Alberta's massive AI project sparks fury over ignored rights, environm

[CALGARY, AB] — Last week, we reported on the quiet, Friday-afternoon decision by the Alberta government to exempt celebrity investor Kevin O'Leary's massive "Wonder Valley" AI data centre from a mandatory environmental impact assessment.

The immediate question we asked was: Why this project?

The answer, it turns out, involves private helicopter tours, Mar-a-Lago diplomacy, a government-funded "concierge team," and a staggering environmental toll that no one in power wants on the official public record. What they haven't made time for—in any meaningful way—is the Sturgeon Lake Cree Nation.

The Numbers They Didn't Want to Assess

By using discretionary power under the Environmental Protection and Enhancement Act (EPEA) to wave Wonder Valley through, the province effectively ensured the project's massive footprint wouldn't face formal, independent scrutiny before shovels hit the ground. When you look at the raw data, it becomes obvious why.

Despite early PR pitches featuring clean geothermal energy, internal projections show the complex will rely almost exclusively on natural gas to generate its required 7.5 gigawatts of power. According to the Pembina Institute, that translates to roughly 27 megatonnes of carbon annually. Analysts warn this single facility could entirely erase the emissions reductions Alberta achieved by aggressively phasing out coal.

Then there is the water. The cooling systems demand an estimated 24 million cubic metres annually from the Smoky River. For context, the Municipal District of Greenview—where the facility will be located—declared an agricultural disaster in the summer of 2025 due to severe drought. A 24-million-cubic-metre annual pull from a regional river is much harder to justify during an environmental review. So, the government skipped the review.

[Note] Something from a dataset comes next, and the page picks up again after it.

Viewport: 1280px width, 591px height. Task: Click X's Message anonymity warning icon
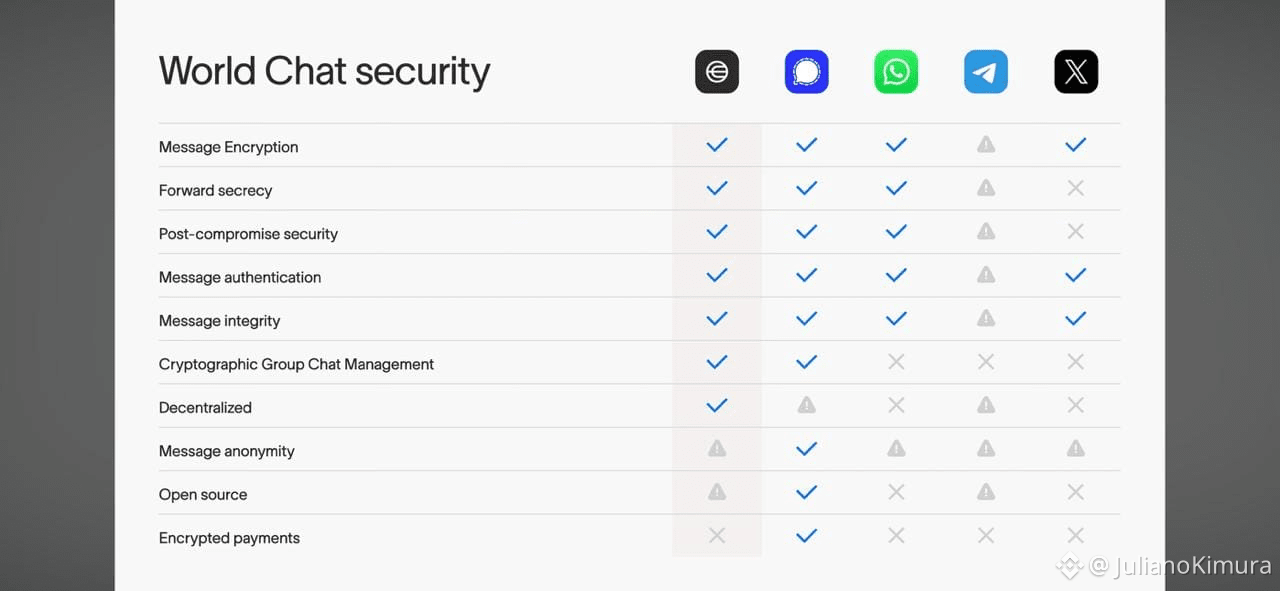pyautogui.click(x=1076, y=449)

VIP Treatment vs. The Duty to Consult

According to O'Leary himself, Wonder Valley wasn't even his idea. He stated publicly that Premier Danielle Smith recruited him, personally shepherding him on a helicopter tour of northern Alberta to scout priority sites.

Following that tour, Alberta's Minister of Technology confirmed the province deployed a government "concierge team" to work with O'Leary Ventures for months, actively helping them navigate and bypass regulatory frameworks.

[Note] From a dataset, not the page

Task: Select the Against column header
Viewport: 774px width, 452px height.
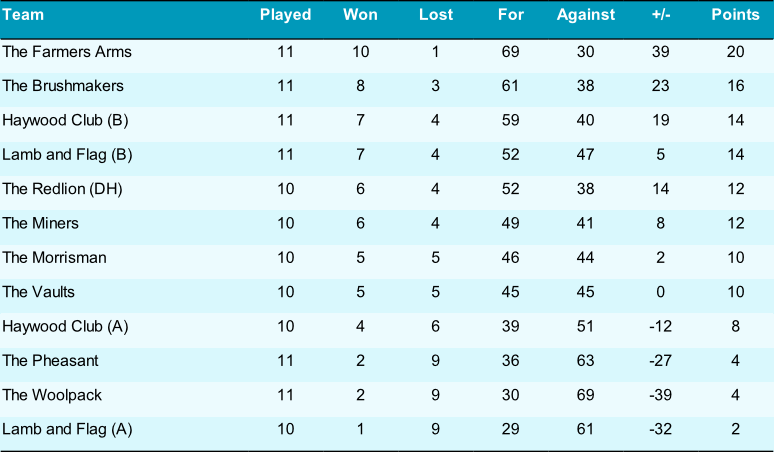Action: tap(585, 15)
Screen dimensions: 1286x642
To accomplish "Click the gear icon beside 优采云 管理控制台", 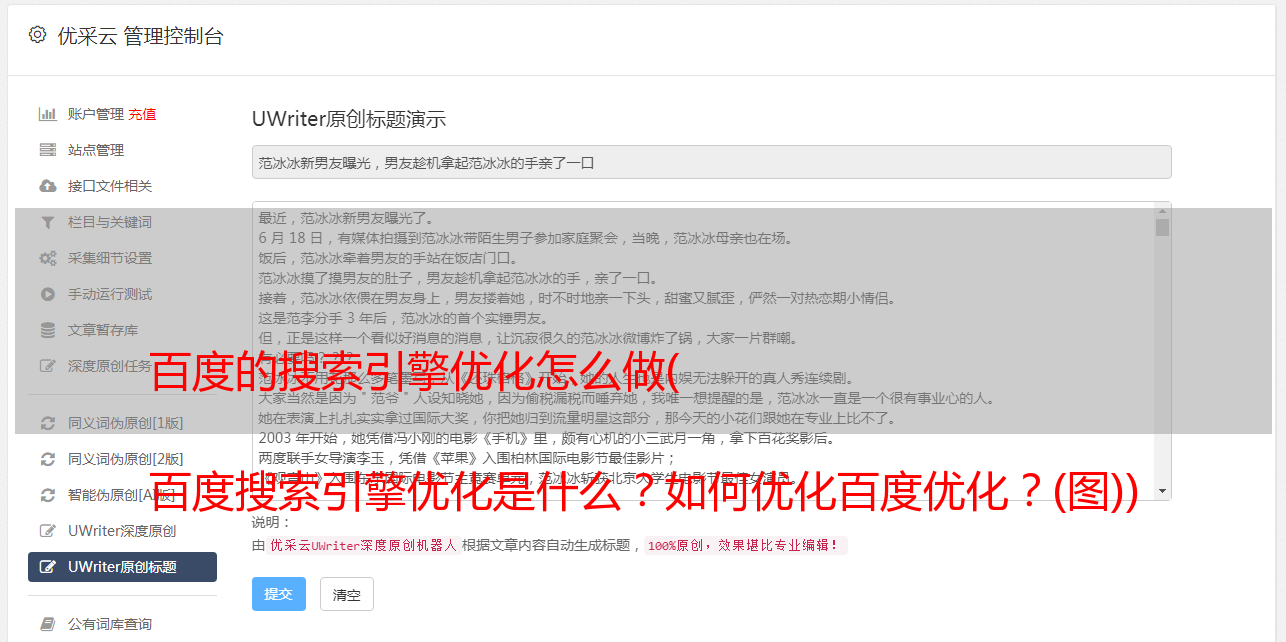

That kind of white-glove treatment for a private developer is rare. What's more glaring is that the same government extending that courtesy had apparently not found time to consult with Chief Sheldon Sunshine of the Sturgeon Lake Cree Nation. The proposed site sits on their traditional territory, where members operate traplines and draw directly from the Smoky River. Sunshine has publicly expressed "grave concern" about the lack of consultation, warning the project threatens treaty rights and the community's way of life.

The Municipal Tax Grab and Mar-a-Lago

The squeeze isn't just environmental; it's financial. The province has signalled it plans to take over property value assessments for large data centres (those requiring over 75 megawatts). Local municipalities fear this will strip their ability to collect meaningful tax revenue, leaving them with the massive corporate footprint but none of the financial upside.

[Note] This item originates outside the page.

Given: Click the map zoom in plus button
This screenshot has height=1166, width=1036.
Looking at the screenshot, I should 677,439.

The Smith-O'Leary alliance, meanwhile, runs deeper than northern Alberta. In January 2025, Smith traveled to Donald Trump's Mar-a-Lago estate—as O'Leary's guest—to discuss U.S. tariffs and energy partnerships with the then President-elect. O'Leary subsequently hit Fox Business to heavily promote Smith's talking points on Alberta's natural gas reserves.

The Canadian Union of Public Employees (CUPE) responded by labeling both Smith and O'Leary "traitors." Critics argue the duo is effectively marketing Alberta's land, water, and regulatory latitude to U.S. tech interests at a considerable discount.

As of early April 2026, Wonder Valley remains highly speculative. There is no confirmed financing, no environmental baseline, and no meaningful Indigenous consultation on record.

But the government concierge team is apparently still on the clock.